The most widely used algorithms and applications for this task in remote sensing archaeology are pseudo-colour composites and vegetation indices [
6,
36,
37,
38]. Despite their limitations—as these have already been discussed by several researchers [
23,
26]—these are still applied mainly due to their simplicity. In recent years, linear equations have been also proposed by [
24,
25,
26] in order to overcome some of the current difficulties/limitations of remote sensing applications in archaeological research. These linear equations can be easily applied to any type of multispectral sensor and image software by multiplying each band by the appropriate coefficient.
The purpose of the current study was to evaluate the performance of these linear equations, initially developed for the eastern Mediterranean area, in a different environment while at the same time demonstrating some of the problems related to the detection of crops. The all-inclusive outcome of the research has shown the potential use of the linear equations beyond the eastern Mediterranean. In particular, the use of ratios between the different components can improve the detection of crop marks even more. As demonstrated in the Lucera case study, the best discriminability of the Neolithic crop marks is obtained by the vegetation/crop and vegetation/soil ratios. In addition, these ratios were able to improve the quality of the images in shadow areas.
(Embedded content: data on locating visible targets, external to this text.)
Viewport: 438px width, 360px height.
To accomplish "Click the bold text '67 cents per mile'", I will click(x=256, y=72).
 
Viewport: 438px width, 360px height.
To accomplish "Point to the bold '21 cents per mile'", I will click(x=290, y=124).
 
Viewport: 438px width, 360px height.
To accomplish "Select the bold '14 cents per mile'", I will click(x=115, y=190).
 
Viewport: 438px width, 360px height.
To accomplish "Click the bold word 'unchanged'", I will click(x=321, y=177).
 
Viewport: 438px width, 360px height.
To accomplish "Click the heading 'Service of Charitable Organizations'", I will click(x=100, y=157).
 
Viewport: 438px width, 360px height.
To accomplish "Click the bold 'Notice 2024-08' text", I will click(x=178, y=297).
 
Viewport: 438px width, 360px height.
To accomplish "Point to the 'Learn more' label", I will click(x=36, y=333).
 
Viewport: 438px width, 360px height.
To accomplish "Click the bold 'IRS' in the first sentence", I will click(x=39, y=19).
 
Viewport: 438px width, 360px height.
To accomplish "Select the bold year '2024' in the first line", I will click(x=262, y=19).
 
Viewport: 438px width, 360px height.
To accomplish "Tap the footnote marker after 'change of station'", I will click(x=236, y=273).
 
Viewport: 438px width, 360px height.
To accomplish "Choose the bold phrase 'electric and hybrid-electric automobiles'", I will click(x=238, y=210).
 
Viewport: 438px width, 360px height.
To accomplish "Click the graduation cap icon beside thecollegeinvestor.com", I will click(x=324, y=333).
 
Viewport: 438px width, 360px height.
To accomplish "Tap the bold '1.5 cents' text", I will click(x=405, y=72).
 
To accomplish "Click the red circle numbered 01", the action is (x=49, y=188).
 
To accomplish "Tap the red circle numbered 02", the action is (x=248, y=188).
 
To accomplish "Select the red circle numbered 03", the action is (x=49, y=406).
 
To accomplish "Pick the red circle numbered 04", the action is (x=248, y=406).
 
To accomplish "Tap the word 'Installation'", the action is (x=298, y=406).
The overall results demonstrate that innovative equations can support archaeological research in order to enhance and facilitate the identification not only in terms of the detection of crop marks, but also in terms of archaeological interpretation at least for known archaeological sites, creating an easy way to approach large-scale areas, especially in cases where the performance of other techniques is problematic. Nevertheless, phenological variations should be taken into consideration to maximize the information retrieved from the satellite datasets. Future work is expected to be carried out by the authors in order to further improve these linear equations in other environments (e.g., northern Europe), aiming at the same time to minimize the atmospheric and soil background noise.